Sonntagsblatt zur FA-Gründung

„FREUNDE ABRAHAMS“ GRÜNDEN IN MÜNCHEN GESELLSCHAFT

Ziel: Dialog zwischen den Religionen auf wissenschaftlicher Basis

München. „In der Mitte der heiligen Schriften der Bibel und des Korans ruht die Botschaft vom universalen und zugleich allgütigen Gott, der die Menschheit zum gläubigen und friedvollen Miteinander nötigt und ermuntert“. Solche Worte setzt Professor Manfred Görg jenem verzerrenden Klischee vom „biblischen Krieg“ entgegen, der angeblich im Nahen Osten nach der Devise „Auge um Auge“ geführt wird. Professor Görg ist Alttestamentler an der Münchner Uni, Anlass für seine Ausführungen war die Auftaktveranstaltung der neu gegründeten Gesellschaft „Freunde Abrahams e.V.“. Ausgelöst wurde die Neugründung nicht zuletzt durch die brisanten politischen Ereignisse. Ziel der Gesellschaft ist u.a. die Förderung des Dialogs zwischen den Religionen, besonders zwischen Judentum, Christentum und Islam. Und dies auf wissenschaftlicher Basis. Dabei ist – anders als bei vielen schon bestehenden Initiativen – eine fundierte Auseinandersetzung mit der nahöstlichen Religionsgeschichte von zentraler Bedeutung. So kann die Gestalt Abrahams zum Hoffnungsträger werden für eine Begegnung, bei der alle Religionen ihre Identität wahren können.

Daher lag es auch nahe, den Tübinger Theologen Karl-Josef Kuschel, aus dessen Feder das bekannte Buch stammt: „Streit um Abraham: Was Juden, Christen und Muslime trennt – und was sie eint“ (2. Aufl. Düsseldorf 2001) zum Eröffnungsvortrag zu bitten. Natürlich sprach Professor Kuschel auch vom 11. September 2001, doch dann stellte er vor allem erfreulichere Dinge in den Vordergrund, zum Beispiel den historischen besuch des Papstes in der Omaijadenmoschee von Damaskus oder die vom iranischen Präsidenten Chatami gesetzten Zeichen für ein neues Aufeinander-Zugehen.

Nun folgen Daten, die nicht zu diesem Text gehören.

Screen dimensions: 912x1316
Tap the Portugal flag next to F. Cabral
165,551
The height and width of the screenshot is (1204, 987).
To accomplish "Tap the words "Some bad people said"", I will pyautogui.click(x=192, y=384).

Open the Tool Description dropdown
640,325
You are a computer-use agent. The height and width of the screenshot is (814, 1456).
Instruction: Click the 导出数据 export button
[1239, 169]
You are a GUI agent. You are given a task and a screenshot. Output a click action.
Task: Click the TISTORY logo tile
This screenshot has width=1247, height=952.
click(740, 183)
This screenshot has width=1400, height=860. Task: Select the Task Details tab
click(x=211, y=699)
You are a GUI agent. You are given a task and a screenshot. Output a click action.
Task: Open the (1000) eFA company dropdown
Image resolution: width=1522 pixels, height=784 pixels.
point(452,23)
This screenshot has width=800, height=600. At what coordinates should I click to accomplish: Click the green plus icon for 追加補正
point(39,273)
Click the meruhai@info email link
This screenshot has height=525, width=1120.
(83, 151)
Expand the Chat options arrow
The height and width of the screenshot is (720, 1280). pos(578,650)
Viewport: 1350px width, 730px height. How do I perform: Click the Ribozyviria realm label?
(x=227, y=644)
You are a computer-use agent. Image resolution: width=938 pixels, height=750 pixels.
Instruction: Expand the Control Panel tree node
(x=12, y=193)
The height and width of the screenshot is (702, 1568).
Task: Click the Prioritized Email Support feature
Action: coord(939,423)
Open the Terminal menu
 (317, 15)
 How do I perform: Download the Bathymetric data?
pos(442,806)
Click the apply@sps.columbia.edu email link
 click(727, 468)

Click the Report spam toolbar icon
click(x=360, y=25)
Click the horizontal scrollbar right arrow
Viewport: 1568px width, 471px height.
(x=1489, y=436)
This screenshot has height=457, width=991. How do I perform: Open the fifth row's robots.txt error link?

Muss man nicht verzweifeln angesichts des mörderischen Ringens im Land der Bibel? Professor Kuschel: Notwendig sei radikales Gottvertrauen – allen Vergeblichkeiten zum Trotz. Notwendig sei, sich aufzumachen ohne alle Sicherheiten. Diese Markenzeichen abrahamischer Spiritualität könnten zum stärksten Gegengift gegen den lähmenden Fatalismus werden, sagte er. „Die Geschichten Abrahams in Bibel und Koran sind die beste Zynismusprophylaxe“, sagte der Theologe. Die „Ökumene der Kinder Abrahams“ könne, wenn sie denn funktioniert, den Weltfrieden stabilisieren.

Als erster Vorsitzender der neuen Gesellschaft fungiert Professor Manfred Görg, sein Stellvertreter Stefan Jakob Wimmer ist wissenschaftlicher Assistent und Mitarbeiter am Institut für Ägyptologie der Münchner Universität.